• _TRY IT_
From the listing below, pick out each line with the word "energjisë".

• _RECORDED INFORMATION_
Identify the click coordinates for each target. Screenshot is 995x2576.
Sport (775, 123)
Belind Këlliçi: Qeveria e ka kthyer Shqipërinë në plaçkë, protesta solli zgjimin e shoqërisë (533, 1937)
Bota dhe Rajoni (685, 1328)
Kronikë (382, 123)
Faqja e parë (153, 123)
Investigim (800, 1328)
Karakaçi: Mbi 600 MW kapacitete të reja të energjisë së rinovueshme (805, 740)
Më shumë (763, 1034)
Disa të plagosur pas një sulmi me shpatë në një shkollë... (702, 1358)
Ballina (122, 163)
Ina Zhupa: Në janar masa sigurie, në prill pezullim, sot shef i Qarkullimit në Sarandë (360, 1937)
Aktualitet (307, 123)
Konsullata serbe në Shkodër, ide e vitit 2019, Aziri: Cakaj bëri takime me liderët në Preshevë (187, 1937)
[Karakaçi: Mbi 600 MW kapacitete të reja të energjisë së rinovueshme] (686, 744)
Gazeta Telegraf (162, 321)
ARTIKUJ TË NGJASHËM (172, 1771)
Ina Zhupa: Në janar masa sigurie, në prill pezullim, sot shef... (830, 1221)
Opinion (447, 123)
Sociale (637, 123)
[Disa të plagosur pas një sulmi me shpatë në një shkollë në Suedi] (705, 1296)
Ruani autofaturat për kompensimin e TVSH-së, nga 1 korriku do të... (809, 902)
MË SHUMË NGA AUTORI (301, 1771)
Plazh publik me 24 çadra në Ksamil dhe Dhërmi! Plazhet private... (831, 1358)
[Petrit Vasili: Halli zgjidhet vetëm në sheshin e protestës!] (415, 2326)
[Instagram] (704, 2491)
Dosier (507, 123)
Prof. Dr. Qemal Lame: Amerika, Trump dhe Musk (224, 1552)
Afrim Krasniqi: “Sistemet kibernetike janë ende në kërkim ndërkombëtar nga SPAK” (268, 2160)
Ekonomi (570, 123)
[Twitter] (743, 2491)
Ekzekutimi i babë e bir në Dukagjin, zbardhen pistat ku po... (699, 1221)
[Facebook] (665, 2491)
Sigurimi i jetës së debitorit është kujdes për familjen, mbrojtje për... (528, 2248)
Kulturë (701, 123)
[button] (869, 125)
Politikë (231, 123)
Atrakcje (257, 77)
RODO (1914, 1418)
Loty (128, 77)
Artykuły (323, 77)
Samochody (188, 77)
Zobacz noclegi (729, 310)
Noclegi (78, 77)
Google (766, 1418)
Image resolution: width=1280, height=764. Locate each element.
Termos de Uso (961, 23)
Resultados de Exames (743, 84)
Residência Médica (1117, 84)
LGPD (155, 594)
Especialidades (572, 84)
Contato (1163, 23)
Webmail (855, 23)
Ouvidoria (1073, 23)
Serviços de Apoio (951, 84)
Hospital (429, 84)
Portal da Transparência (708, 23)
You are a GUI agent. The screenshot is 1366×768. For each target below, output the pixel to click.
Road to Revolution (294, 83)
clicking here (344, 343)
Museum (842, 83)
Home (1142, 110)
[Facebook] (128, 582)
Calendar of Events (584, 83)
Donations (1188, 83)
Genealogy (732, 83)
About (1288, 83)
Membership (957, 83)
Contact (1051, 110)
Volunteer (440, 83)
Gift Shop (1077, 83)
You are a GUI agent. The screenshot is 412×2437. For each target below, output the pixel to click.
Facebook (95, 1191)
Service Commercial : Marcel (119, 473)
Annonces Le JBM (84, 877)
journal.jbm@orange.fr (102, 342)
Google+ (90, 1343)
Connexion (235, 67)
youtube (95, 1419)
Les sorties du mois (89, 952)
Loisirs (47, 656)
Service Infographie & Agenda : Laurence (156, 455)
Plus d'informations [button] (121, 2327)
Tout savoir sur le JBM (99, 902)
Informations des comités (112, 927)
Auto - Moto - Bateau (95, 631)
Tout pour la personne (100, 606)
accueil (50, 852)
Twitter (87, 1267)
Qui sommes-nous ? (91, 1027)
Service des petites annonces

• _RESULT OF THE TASK_
Karakaçi: Mbi 600 MW kapacitete të reja të energjisë së rinovueshme (805, 740)
[Karakaçi: Mbi 600 MW kapacitete të reja të energjisë së rinovueshme] (686, 744)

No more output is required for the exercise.